● **Исходный текст**
★ ★ ★ ★
Когда Тургенев пишет о Белинском, он отмечает, несмотря на все свое преклонение перед знаменитым критиком пушкинской эпохи, что он, Белинский, был происхождения плебейского. Сам дворянин, Тургенев еще принадлежал к России господ.

Известно, что лишь в 1861 году было уничтожено крепостное право. Россия сословная, феодальная уступила место новой России. Но даже Достоевский, разночинец, еще явление не столь привычное в преимущественно барской среде больших писателей века золотого.

В веке серебряном состав писателей уже совершенно другой: есть много людей из простонародья, есть много инородцев из поляков, из евреев.

Меняется, как мы отмечали, и сам писатель. Требования предъявляемые им к себе, не менее значительны, чем у его великих предшественников: но то, что у Пушкина или Толстого как бы создавалось впервые, теперь подвергается сознательному анализу. Мастер побеждает пророка.

В последние годы обостряется трагизм русских писателей по обе стороны так называемого «железного занавеса». Там падает уровень произведений, создаваемых без элементарной свободы. Здесь, за рубежом, сказывается слишком долгий отрыв от народной стихии…

Может быть, мы уже находимся в медном и даже в железном веке.

Еще не скоро наши потомки сумеют безошибочно ответить на этот вопрос.

Напечатанная в газете статья Георгия Адамовича «Стихи» успела остановить внимание всех, для кого поэзия не пустое место.

Автору статьи — поэту, не скрывшему разочарования в современных стихах, ставили даже в вину автобиографический характер его разочарования. Если в этом и есть какая-то доля правды, вряд ли следует обращать особое внимание на эту сторону статьи.

Еще менее справедливо было бы в ней искать нарочитой недооценки кого-либо из современников.

Тем убедительнее, казалось бы, горечь упоминаемой статьи. Мне думается, что — к утешению любителей современной поэзии — горечь эта не безысходна. Вероятно, сам Адамович отчасти с этим согласится.

У критика, особенно если он поэт, есть иногда капризное сознание, что можно так, а можно и совсем наоборот. Сегодня он поэзию похоронил, завтра, быть может, посвятит ей хвалебное слово.
★ ★ ★ ★
● **Предоставленный материал**
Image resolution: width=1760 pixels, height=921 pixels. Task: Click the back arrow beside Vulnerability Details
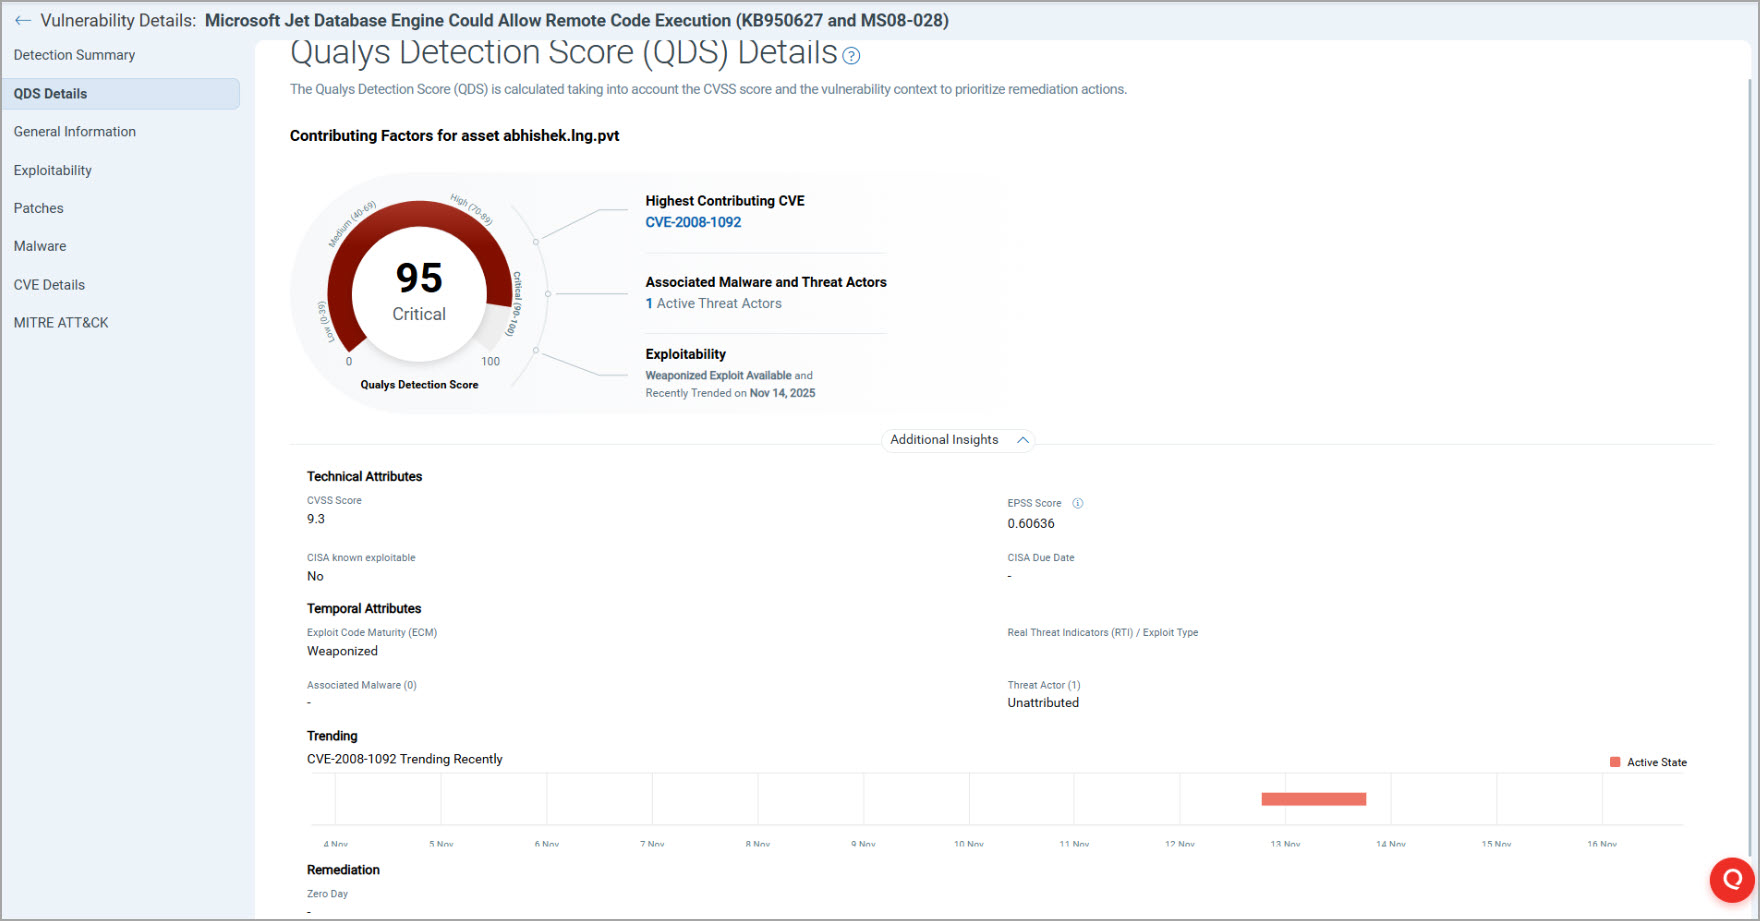tap(22, 21)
★ ★ ★ ★
● **Задания**
1. Назовите всех людей, которые упомянуты по фамилии в тексте о русских писателях.
2. Допишите текст о русских писателях, начав сразу после его последней фразы.
Материал никак не связан с текстом о русских писателях.

● **Ответы к заданиям**
1. Тургенев, Белинский, Достоевский, Пушкин, Толстой, Адамович.

2.
Это почти всегда верно о поэтах и критиках-декадентах. Адамович — ближайший их родственник. Оговорюсь, что для меня у декадентства не меньше достоинств, чем недостатков, и что Анненский, величайший декадент, кажется мне одним из нужнейших поэтов.

Но вопрос о декадентстве завел бы слишком далеко, и я должен, не без сожаления, пока оставить его в стороне.

Какова бы ни была природа горечи поэта о современных стихах, устойчива ли она или нет, — если ей в какой-то момент удалось собрать в себе какую-то часть скрытых лучей современной поэзии, стоит на этом остановиться.

Мне кажется, что у Адамовича, во всяком случае, верно наблюдение (и самонаблюдение) о затрудненности стихотворной речи у некоторых современных поэтов, быть может, не наиболее одаренных, но, вероятно, наиболее ответственных.

Позволю себе поделиться своими мыслями по этому поводу..

Кто знает, сколько раз без этого запоя, Труда кошмарного над грудою листов, Я духом пасть, увы! я плакать был готов,
Среди неравного изнемогая боя; Но я люблю стихи — и чувства нет святей: Так любит только мать и лишь больных детей.

Эти строки Анненского мне хотелось взять эпиграфом к моей статье, но так как она, в сущности, только отсюда и начинается и так как принято никакими пояснениями эпиграфа не сопровождать, пользуюсь здесь своим правом.

Да и что прибавить к красноречивейшим этим строкам?

Есть золотой и есть серебряный век искусства. И в тот, и в другой — люди друг друга стоят. Вряд ли первые другой природы, чем вторые.

Равновесие нарушается стихией.

Стихия Ренессанса, как бы выбирая углубления, замедляется и собирается в больших артистах своего времени. Они и сами замечательны, но стихия делает их великими.

Но вот стихия схлынула, выговорилась.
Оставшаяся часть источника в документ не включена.